* [Recorded data]
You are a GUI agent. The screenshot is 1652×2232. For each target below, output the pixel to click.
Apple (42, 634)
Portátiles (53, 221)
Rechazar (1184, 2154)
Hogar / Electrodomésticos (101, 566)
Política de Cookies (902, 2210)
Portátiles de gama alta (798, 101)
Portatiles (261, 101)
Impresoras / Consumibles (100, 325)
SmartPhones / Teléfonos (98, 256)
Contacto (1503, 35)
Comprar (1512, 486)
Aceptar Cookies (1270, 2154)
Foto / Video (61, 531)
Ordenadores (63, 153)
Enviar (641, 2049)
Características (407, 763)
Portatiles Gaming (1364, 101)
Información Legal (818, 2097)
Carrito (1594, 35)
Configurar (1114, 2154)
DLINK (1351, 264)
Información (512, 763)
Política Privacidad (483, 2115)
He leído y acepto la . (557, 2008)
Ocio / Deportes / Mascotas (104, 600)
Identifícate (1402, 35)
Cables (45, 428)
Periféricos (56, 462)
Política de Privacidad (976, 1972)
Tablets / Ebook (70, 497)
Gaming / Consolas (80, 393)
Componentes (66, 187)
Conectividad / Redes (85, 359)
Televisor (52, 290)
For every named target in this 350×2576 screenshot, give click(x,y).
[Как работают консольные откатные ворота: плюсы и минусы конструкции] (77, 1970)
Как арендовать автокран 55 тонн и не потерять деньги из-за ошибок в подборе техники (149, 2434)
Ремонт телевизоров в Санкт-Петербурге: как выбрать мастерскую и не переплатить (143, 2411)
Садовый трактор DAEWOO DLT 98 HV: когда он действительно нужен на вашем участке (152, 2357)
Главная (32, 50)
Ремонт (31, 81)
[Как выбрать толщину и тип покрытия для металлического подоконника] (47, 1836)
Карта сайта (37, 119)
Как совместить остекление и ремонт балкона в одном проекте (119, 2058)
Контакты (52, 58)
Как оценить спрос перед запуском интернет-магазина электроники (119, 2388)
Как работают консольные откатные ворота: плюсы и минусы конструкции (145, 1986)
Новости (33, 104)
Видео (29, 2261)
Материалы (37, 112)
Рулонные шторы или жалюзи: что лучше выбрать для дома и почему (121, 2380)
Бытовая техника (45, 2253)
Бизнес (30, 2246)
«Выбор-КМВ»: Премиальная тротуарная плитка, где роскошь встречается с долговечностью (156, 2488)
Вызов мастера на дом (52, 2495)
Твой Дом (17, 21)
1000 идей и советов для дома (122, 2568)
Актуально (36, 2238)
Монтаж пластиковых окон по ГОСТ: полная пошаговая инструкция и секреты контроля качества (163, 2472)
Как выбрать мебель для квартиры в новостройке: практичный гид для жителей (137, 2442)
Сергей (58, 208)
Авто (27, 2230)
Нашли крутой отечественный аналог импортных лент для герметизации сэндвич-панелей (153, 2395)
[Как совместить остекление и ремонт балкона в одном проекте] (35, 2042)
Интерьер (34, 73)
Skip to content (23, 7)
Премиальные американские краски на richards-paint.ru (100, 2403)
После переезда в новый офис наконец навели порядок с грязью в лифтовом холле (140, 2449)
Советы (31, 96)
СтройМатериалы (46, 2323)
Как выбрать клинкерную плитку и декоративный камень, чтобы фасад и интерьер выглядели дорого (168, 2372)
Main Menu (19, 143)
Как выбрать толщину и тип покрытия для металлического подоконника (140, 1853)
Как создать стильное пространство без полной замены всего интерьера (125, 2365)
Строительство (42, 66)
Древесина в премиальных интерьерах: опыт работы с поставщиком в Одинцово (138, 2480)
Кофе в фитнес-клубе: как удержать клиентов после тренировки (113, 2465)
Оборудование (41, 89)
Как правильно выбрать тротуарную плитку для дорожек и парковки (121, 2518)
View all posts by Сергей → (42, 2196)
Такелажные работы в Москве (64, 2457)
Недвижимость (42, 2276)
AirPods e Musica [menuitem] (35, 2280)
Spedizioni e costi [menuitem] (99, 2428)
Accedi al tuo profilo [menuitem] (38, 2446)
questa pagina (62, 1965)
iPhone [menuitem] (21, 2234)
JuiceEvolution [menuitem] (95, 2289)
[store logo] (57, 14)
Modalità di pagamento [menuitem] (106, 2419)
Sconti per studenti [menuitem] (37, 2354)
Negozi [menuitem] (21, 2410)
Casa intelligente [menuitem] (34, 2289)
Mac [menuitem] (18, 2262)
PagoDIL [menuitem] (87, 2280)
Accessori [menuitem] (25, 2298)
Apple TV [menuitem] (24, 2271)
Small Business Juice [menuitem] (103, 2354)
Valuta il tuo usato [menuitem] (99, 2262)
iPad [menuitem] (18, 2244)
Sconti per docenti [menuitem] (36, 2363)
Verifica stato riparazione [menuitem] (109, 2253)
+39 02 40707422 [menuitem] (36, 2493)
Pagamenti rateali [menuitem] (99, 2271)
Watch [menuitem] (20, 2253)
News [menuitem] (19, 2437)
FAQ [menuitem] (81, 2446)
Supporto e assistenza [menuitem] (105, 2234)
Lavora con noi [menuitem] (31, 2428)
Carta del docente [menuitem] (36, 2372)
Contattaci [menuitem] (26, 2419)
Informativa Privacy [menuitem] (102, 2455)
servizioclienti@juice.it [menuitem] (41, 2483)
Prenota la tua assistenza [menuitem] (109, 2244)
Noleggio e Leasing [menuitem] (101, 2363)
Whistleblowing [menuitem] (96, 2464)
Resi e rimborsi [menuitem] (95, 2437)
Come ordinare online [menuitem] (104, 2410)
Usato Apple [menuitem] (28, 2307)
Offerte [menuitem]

* [What this task involves] Copy the data above. Keep each line exact.

* [Your response]
You are a GUI agent. The screenshot is 1652×2232. For each target below, output the pixel to click.
Apple (42, 634)
Portátiles (53, 221)
Rechazar (1184, 2154)
Hogar / Electrodomésticos (101, 566)
Política de Cookies (902, 2210)
Portátiles de gama alta (798, 101)
Portatiles (261, 101)
Impresoras / Consumibles (100, 325)
SmartPhones / Teléfonos (98, 256)
Contacto (1503, 35)
Comprar (1512, 486)
Aceptar Cookies (1270, 2154)
Foto / Video (61, 531)
Ordenadores (63, 153)
Enviar (641, 2049)
Características (407, 763)
Portatiles Gaming (1364, 101)
Información Legal (818, 2097)
Carrito (1594, 35)
Configurar (1114, 2154)
DLINK (1351, 264)
Información (512, 763)
Política Privacidad (483, 2115)
He leído y acepto la . (557, 2008)
Ocio / Deportes / Mascotas (104, 600)
Identifícate (1402, 35)
Cables (45, 428)
Periféricos (56, 462)
Política de Privacidad (976, 1972)
Tablets / Ebook (70, 497)
Gaming / Consolas (80, 393)
Componentes (66, 187)
Conectividad / Redes (85, 359)
Televisor (52, 290)
For every named target in this 350×2576 screenshot, give click(x,y).
[Как работают консольные откатные ворота: плюсы и минусы конструкции] (77, 1970)
Как арендовать автокран 55 тонн и не потерять деньги из-за ошибок в подборе техники (149, 2434)
Ремонт телевизоров в Санкт-Петербурге: как выбрать мастерскую и не переплатить (143, 2411)
Садовый трактор DAEWOO DLT 98 HV: когда он действительно нужен на вашем участке (152, 2357)
Главная (32, 50)
Ремонт (31, 81)
[Как выбрать толщину и тип покрытия для металлического подоконника] (47, 1836)
Карта сайта (37, 119)
Как совместить остекление и ремонт балкона в одном проекте (119, 2058)
Контакты (52, 58)
Как оценить спрос перед запуском интернет-магазина электроники (119, 2388)
Как работают консольные откатные ворота: плюсы и минусы конструкции (145, 1986)
Новости (33, 104)
Видео (29, 2261)
Материалы (37, 112)
Рулонные шторы или жалюзи: что лучше выбрать для дома и почему (121, 2380)
Бытовая техника (45, 2253)
Бизнес (30, 2246)
«Выбор-КМВ»: Премиальная тротуарная плитка, где роскошь встречается с долговечностью (156, 2488)
Вызов мастера на дом (52, 2495)
Твой Дом (17, 21)
1000 идей и советов для дома (122, 2568)
Актуально (36, 2238)
Монтаж пластиковых окон по ГОСТ: полная пошаговая инструкция и секреты контроля качества (163, 2472)
Как выбрать мебель для квартиры в новостройке: практичный гид для жителей (137, 2442)
Сергей (58, 208)
Авто (27, 2230)
Нашли крутой отечественный аналог импортных лент для герметизации сэндвич-панелей (153, 2395)
[Как совместить остекление и ремонт балкона в одном проекте] (35, 2042)
Интерьер (34, 73)
Skip to content (23, 7)
Премиальные американские краски на richards-paint.ru (100, 2403)
После переезда в новый офис наконец навели порядок с грязью в лифтовом холле (140, 2449)
Советы (31, 96)
СтройМатериалы (46, 2323)
Как выбрать клинкерную плитку и декоративный камень, чтобы фасад и интерьер выглядели дорого (168, 2372)
Main Menu (19, 143)
Как выбрать толщину и тип покрытия для металлического подоконника (140, 1853)
Как создать стильное пространство без полной замены всего интерьера (125, 2365)
Строительство (42, 66)
Древесина в премиальных интерьерах: опыт работы с поставщиком в Одинцово (138, 2480)
Кофе в фитнес-клубе: как удержать клиентов после тренировки (113, 2465)
Оборудование (41, 89)
Как правильно выбрать тротуарную плитку для дорожек и парковки (121, 2518)
View all posts by Сергей → (42, 2196)
Такелажные работы в Москве (64, 2457)
Недвижимость (42, 2276)
AirPods e Musica [menuitem] (35, 2280)
Spedizioni e costi [menuitem] (99, 2428)
Accedi al tuo profilo [menuitem] (38, 2446)
questa pagina (62, 1965)
iPhone [menuitem] (21, 2234)
JuiceEvolution [menuitem] (95, 2289)
[store logo] (57, 14)
Modalità di pagamento [menuitem] (106, 2419)
Sconti per studenti [menuitem] (37, 2354)
Negozi [menuitem] (21, 2410)
Casa intelligente [menuitem] (34, 2289)
Mac [menuitem] (18, 2262)
PagoDIL [menuitem] (87, 2280)
Accessori [menuitem] (25, 2298)
Apple TV [menuitem] (24, 2271)
Small Business Juice [menuitem] (103, 2354)
Valuta il tuo usato [menuitem] (99, 2262)
iPad [menuitem] (18, 2244)
Sconti per docenti [menuitem] (36, 2363)
Verifica stato riparazione [menuitem] (109, 2253)
+39 02 40707422 [menuitem] (36, 2493)
Pagamenti rateali [menuitem] (99, 2271)
Watch [menuitem] (20, 2253)
News [menuitem] (19, 2437)
FAQ [menuitem] (81, 2446)
Supporto e assistenza [menuitem] (105, 2234)
Lavora con noi [menuitem] (31, 2428)
Carta del docente [menuitem] (36, 2372)
Contattaci [menuitem] (26, 2419)
Informativa Privacy [menuitem] (102, 2455)
servizioclienti@juice.it [menuitem] (41, 2483)
Prenota la tua assistenza [menuitem] (109, 2244)
Noleggio e Leasing [menuitem] (101, 2363)
Whistleblowing [menuitem] (96, 2464)
Resi e rimborsi [menuitem] (95, 2437)
Come ordinare online [menuitem] (104, 2410)
Usato Apple [menuitem] (28, 2307)
Offerte [menuitem]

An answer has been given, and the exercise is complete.